Long-time offline of a node

cliffpercent

Active Member
Mar 1, 2021
8
0
41
25
I have a node with hardware failure, its resurrection has been deferred repeatedly now (soon a year). HA votes are set to 0, quorum and capacity is OK with the remaining odd number of nodes. The rest of the nodes have been receiving updates as usual.

Are there any gotchas for keeping a node offline for years at a time in a PVE cluster? Something on the lines of foobar configuration version only updating to match the lowest denominator and later unsupported by the normal nodes updating.
 
Are there any gotchas for keeping a node offline for years at a time in a PVE cluster?
I would remove it from the cluster and handle it as "separated" - https://pve.proxmox.com/pve-docs/pve-admin-guide.html#_remove_a_cluster_node

When it is repaired you would need to join the cluster again.
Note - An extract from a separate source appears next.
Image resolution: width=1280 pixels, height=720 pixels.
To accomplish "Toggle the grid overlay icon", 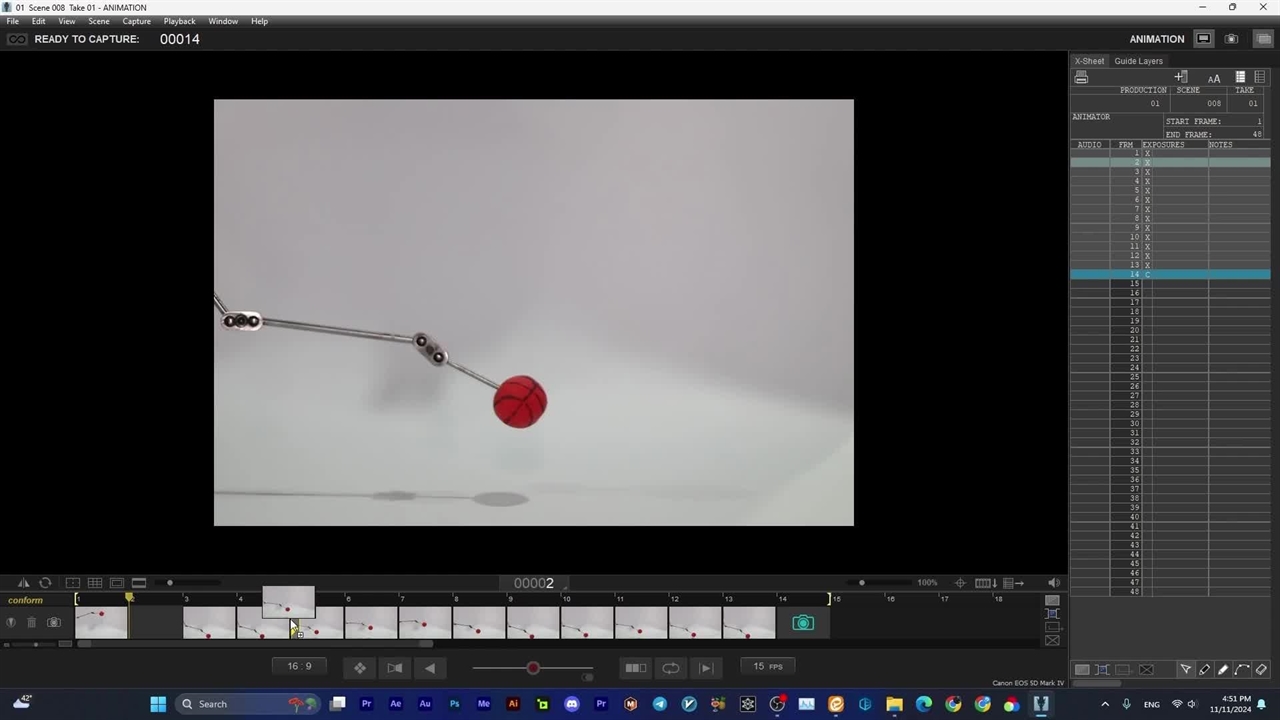I will coord(95,583).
Note that this might not be trivial as a new name and a new IP address are recommended - or you need to fiddle around with some internal settings.

One detail I learned when I added another node to my cluster while one member was offline: do not do that ;-)
This means: do only modify the structure of the cluster while all nodes are online. If you ignore this then you have to manually repair corosync. While this is documented it might be a pita when you need to do it for the first time.

The other thing is: if you let the dead node stay in the cluster it keeps the "Expected votes" to "actually present plus one". Actually I do that successfully in my Homelab (for power consumption reasons) but it is a detail to keep in mind. Continuously relying on "pvecm expected x" is a workaround, not a solution.